Task details:
Give a count of the lines below that have the string "agent" in them, with no other words.

Records from a dataset:

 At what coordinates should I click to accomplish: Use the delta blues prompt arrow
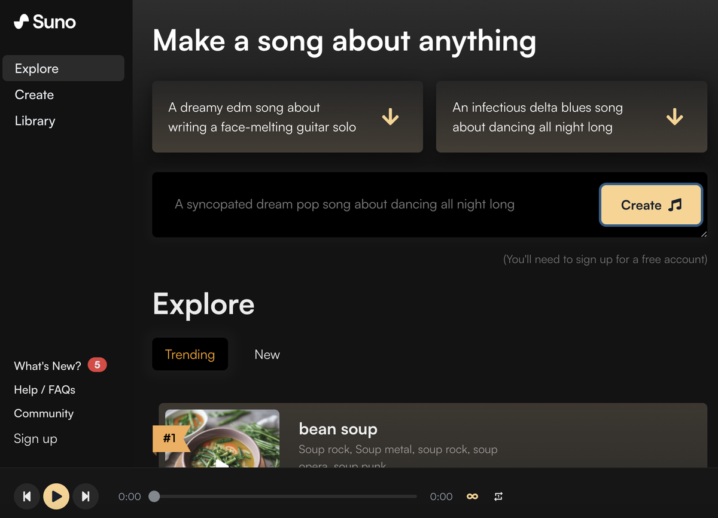674,117
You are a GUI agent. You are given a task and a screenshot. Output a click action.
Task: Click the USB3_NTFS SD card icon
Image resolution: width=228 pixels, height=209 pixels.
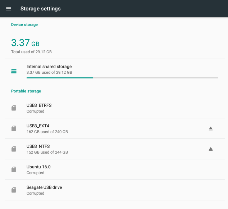coord(14,149)
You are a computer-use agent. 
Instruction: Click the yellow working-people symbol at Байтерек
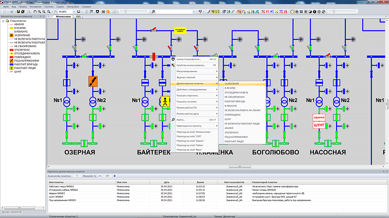click(164, 101)
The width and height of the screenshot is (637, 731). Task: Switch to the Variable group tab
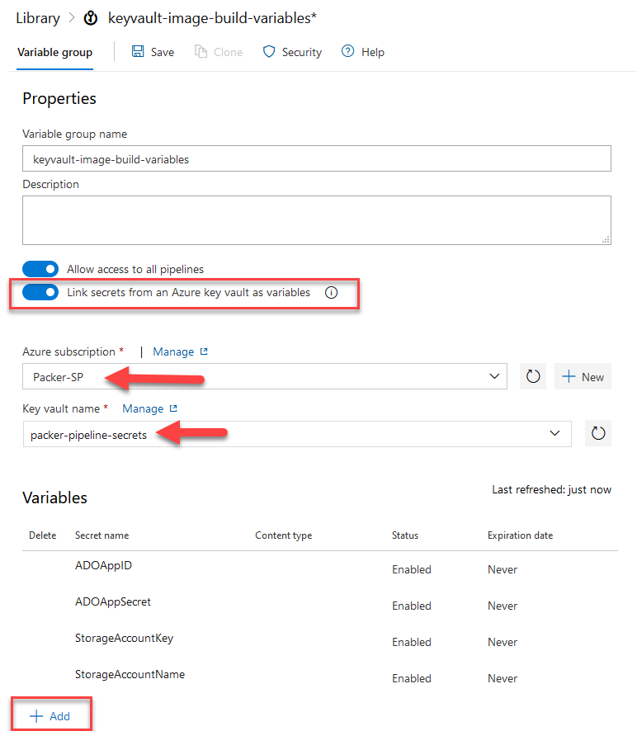54,51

Response to this exercise:
2